Love-in-a-Mist (Nigella damascena)

This popular garden flower often escapes, and this one was blooming in early July from a crack in the sidewalk in Allegheny West. It’s known by a large number of common names, among them Persian Jewels and Rattlebox. The latter name refers to the seed pods, which grow to balls about an inch in diameter that rattle when the seeds ripen and dry.

Gray describes the genus and the species:

NIGÉLLA [Tourn.] L. FENNEL FLOWER. Sepals 6, regular, petaloid. Petals small, ungeniculate, the blade bifid. Pistils 6, partly united into a compound ovary, so as to form a several-celled capsule. — An Old World genus, with blackish aromatic seeds, noteworthy in the family in having a somewhat compound ovary. (Name a diminutive of niger, black, from the color of the seeds.)

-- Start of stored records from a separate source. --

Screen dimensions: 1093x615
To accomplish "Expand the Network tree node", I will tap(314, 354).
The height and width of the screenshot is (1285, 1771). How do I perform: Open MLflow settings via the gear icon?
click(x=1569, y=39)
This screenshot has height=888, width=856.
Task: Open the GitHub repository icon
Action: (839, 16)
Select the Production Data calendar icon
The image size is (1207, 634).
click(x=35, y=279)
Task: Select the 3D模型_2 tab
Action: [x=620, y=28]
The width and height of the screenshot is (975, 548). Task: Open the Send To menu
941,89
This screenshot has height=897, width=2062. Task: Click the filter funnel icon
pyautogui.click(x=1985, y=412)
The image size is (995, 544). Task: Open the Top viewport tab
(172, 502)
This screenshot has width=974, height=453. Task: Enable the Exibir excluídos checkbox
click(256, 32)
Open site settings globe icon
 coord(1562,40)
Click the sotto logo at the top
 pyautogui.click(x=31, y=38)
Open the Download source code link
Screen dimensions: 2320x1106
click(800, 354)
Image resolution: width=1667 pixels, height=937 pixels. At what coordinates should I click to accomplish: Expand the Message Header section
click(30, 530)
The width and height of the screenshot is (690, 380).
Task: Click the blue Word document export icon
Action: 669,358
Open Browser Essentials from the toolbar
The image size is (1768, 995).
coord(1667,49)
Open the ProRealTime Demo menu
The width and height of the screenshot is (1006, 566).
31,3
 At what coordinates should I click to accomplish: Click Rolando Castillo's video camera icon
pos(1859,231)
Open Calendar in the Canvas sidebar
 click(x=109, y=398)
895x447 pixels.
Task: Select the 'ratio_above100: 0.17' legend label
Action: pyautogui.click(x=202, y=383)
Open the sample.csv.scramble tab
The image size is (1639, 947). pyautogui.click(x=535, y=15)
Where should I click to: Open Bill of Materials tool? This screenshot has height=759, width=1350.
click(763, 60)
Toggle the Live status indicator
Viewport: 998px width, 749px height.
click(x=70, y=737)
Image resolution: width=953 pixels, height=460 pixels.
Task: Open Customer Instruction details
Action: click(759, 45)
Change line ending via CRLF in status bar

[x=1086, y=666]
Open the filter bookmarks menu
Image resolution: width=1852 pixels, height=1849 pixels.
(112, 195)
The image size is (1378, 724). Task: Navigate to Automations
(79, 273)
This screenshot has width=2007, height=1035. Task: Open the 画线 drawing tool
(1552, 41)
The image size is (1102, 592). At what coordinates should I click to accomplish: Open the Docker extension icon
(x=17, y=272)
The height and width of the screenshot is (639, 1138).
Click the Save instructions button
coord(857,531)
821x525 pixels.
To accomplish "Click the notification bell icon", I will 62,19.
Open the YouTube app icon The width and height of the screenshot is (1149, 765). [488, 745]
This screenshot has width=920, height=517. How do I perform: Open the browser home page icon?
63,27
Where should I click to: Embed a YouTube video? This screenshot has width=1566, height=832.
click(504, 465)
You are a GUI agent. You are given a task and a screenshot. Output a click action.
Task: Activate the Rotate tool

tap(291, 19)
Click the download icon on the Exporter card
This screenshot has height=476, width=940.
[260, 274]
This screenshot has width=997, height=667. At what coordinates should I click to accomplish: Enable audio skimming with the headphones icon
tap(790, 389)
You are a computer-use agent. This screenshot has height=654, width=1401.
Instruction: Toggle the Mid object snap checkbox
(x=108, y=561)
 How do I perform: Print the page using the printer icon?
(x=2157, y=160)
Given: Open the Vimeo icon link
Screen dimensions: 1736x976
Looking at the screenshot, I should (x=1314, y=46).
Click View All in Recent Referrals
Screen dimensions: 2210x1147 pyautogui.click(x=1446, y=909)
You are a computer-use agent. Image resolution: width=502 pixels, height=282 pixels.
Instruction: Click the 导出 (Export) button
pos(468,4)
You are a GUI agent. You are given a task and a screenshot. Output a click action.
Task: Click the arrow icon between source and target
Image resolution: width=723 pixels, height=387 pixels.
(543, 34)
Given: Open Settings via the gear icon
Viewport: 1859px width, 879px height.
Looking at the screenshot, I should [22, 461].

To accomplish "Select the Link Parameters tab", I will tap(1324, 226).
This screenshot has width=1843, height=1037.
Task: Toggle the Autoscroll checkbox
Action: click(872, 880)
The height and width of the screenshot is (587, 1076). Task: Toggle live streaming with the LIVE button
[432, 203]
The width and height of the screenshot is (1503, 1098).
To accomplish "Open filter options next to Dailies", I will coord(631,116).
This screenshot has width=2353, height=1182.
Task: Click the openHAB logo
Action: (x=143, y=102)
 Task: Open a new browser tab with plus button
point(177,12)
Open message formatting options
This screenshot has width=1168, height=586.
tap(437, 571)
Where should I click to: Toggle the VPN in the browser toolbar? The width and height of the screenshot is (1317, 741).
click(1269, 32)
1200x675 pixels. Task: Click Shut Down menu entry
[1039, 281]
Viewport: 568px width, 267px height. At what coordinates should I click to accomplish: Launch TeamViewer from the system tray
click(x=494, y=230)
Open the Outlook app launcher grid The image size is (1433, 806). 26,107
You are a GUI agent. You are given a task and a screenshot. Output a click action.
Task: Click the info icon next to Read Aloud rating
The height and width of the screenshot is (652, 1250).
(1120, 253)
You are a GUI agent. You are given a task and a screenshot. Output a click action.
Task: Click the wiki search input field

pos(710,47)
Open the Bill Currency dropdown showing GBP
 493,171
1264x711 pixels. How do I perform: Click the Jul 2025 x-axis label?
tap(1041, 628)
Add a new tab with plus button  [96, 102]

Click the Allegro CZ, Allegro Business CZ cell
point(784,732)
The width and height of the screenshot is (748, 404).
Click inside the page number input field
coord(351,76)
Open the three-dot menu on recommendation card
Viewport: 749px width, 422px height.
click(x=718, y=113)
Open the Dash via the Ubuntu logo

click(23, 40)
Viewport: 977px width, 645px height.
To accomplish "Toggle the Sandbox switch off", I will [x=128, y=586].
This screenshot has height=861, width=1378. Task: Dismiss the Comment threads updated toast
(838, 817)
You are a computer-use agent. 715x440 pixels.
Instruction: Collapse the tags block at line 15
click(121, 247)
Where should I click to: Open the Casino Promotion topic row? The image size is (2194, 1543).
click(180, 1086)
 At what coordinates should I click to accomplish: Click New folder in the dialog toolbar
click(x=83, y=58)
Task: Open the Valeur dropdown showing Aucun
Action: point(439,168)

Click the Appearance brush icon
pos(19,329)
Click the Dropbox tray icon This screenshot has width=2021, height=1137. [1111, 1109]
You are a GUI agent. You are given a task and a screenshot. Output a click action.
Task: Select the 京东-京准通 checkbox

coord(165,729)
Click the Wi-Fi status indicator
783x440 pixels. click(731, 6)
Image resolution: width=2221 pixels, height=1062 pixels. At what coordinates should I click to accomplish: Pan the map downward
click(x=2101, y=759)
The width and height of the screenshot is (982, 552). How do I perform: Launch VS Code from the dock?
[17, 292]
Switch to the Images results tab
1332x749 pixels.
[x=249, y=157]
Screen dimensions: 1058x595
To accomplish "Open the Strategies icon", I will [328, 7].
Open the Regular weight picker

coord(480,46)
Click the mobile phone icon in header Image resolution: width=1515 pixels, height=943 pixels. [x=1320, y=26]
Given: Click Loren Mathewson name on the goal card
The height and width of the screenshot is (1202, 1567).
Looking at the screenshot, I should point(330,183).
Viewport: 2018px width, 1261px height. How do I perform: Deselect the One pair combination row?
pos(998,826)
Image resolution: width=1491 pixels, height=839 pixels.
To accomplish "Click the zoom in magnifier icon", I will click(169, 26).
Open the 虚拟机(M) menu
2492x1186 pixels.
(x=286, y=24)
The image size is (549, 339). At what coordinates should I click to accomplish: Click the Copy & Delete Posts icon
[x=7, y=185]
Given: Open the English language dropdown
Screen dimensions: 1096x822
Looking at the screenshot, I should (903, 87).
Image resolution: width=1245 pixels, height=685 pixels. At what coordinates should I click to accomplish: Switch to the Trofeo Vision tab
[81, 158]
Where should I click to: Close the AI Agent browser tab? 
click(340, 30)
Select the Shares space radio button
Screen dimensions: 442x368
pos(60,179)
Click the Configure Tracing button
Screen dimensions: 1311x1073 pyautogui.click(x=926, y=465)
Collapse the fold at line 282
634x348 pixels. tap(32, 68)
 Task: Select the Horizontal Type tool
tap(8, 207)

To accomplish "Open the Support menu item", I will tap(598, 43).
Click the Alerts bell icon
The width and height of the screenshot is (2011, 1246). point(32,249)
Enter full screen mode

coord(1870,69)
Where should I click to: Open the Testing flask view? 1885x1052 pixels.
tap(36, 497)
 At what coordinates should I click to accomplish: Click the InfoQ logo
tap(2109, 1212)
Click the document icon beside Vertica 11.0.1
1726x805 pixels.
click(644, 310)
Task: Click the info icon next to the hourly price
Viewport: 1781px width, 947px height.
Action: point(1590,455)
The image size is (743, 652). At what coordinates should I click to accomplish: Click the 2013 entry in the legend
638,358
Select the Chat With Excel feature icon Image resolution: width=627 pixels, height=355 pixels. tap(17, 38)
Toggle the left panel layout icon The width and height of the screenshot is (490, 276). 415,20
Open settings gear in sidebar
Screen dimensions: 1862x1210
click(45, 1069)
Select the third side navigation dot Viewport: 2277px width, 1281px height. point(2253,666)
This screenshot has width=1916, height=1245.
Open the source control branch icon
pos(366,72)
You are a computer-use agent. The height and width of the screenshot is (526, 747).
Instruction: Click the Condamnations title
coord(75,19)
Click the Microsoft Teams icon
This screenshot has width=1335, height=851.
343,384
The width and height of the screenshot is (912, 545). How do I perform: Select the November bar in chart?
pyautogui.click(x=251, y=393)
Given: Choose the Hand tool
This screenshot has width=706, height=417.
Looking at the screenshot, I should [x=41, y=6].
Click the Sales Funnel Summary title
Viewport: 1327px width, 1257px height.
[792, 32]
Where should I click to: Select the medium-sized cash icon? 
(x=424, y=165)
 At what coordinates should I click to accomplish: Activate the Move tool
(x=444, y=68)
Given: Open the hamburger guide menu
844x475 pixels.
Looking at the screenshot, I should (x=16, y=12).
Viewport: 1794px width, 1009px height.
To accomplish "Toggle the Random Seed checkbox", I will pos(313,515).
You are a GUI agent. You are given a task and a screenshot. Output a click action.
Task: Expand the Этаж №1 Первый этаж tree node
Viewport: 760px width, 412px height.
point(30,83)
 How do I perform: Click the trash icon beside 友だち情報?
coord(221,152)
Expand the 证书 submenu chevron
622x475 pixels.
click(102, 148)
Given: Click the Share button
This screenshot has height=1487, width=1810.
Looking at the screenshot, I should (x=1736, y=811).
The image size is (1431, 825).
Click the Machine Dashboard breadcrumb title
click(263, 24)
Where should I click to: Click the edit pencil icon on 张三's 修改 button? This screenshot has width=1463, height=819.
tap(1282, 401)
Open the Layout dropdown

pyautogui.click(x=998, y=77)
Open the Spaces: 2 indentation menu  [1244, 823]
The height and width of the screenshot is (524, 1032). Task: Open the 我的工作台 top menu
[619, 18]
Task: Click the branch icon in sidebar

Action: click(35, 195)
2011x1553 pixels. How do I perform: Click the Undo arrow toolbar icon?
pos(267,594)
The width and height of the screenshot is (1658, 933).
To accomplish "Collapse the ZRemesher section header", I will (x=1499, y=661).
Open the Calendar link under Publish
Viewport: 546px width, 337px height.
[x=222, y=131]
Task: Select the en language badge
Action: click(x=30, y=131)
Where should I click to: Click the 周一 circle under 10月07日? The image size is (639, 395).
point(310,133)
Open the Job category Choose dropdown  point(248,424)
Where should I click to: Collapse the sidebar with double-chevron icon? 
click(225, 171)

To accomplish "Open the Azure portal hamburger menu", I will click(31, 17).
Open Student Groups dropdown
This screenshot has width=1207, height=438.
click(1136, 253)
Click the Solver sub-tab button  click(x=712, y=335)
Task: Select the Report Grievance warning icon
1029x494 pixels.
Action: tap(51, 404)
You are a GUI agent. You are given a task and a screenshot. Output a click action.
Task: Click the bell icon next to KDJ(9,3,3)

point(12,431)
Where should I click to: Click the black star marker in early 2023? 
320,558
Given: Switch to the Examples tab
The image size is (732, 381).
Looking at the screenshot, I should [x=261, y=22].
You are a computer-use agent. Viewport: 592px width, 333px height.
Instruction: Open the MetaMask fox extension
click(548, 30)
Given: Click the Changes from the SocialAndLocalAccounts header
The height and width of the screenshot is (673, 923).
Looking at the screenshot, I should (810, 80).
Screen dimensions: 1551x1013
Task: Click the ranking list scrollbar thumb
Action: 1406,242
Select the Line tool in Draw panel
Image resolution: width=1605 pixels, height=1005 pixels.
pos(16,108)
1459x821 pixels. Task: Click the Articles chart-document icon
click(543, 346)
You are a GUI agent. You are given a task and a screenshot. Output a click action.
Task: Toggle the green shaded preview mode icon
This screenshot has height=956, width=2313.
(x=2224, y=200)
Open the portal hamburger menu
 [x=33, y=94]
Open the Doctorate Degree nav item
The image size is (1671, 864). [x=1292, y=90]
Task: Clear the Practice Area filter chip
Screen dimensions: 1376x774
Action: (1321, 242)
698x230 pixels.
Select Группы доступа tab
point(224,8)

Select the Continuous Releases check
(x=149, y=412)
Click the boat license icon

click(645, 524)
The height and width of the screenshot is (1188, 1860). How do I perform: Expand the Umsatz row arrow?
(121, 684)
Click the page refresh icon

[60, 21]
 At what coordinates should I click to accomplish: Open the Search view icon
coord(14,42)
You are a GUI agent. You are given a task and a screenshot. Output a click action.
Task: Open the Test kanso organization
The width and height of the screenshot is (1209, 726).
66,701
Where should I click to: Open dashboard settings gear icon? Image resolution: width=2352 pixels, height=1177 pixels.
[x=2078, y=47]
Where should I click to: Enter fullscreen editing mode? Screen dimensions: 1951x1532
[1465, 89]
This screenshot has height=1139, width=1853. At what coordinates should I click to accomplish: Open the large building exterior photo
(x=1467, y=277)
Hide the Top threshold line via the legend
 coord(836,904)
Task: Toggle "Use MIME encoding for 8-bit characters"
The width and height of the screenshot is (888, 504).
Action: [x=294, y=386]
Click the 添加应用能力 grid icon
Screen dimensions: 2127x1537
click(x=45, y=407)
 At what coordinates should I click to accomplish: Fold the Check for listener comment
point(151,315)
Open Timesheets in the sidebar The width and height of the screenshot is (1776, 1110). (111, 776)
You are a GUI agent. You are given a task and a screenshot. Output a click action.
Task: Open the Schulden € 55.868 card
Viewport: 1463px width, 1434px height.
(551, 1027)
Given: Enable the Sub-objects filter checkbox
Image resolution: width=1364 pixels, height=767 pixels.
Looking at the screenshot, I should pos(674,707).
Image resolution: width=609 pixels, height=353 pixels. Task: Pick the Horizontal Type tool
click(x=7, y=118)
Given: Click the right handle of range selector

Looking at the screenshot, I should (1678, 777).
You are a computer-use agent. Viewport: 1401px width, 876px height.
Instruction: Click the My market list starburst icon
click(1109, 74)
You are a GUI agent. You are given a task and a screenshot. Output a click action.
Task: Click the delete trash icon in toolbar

1. H. Damascèna L. (LOVE-IN-A-MIST.) Flower bluish, overtopped by a finely divided leafy involucre.—Sometimes cultivated, and occasionally spontaneous around gardens. (Introd. from Eurasia.)


Rue Anemone (Thalictrum thalictroides)

This beautiful flower takes advantage of the early days of spring, when the trees in the open woods are still mostly leafless, to get most of its growing and blooming done. By summer it’s gone. It looks a bit like a white (or sometimes pink) buttercup, and indeed it belongs to the same family. This plant was blooming in late April in the Squaw Run valley in Fox Chapel.

Gray places this species in the genus Anemonella:

ANEMONELLA Spach.
Involucre compound, at the base of an umbel of flowers. Sepals 5-10, whiteand conspicuous. Petals none. Achenes 4-15, ovoid, terete, strongly 8-10-ribbed, sessile. Stigma terminal, broad and depressed. Low glabrous perennial; leaves all radical, compound. (Name a diminutive of Anemone, to which this plant has sometimes been referred.)
A. thalictroides (L.) Spach. (RUE ANEMONE.) Stem and slender petiole of radical leaf (1-3 dm. high) rising from a cluster of thickened tuberous roots; leaves 2-3-ternately compound; leaflets roundish, somewhat 3-lobed at the end, cordate at the base, long-petiolulate, those of the 2-3-leaved 1-2-ternate involucre similar; flowers several in an umbel; sepals oval (1.2 cm. long, sometimes pinkish), not early deciduous. (Syndesmon Hoffmannsegg.; Thalictrum anemonoides Michx.) Woods, common, s. N. H. to Minn., Kan., Tenn., and n. w. Fla. Rarely the sepals, stamens or involucre are variously modified.

Virgin’s Bower (Clematis virginiana)

2009-09-16-Clematis-virginiana-01

The individual four-petaled (often five-petaled) flowers are attractive, but the amazing density of flowers is what makes this vine one of our great spectacles. Though it’s a native, it’s more commonly seen in gardens than in the wild, and the occasional wild volunteers are often descended from nearby garden plants.


Virgin’s Bower (Clematis virginiana)

Clematis-virginiana-01

A beautiful vine prized in gardens, but only where it has room to take over. It can form a dense canopy, and in the late summer it bursts into thousands of white flowers, looking for all the world like a misplaced snowdrift.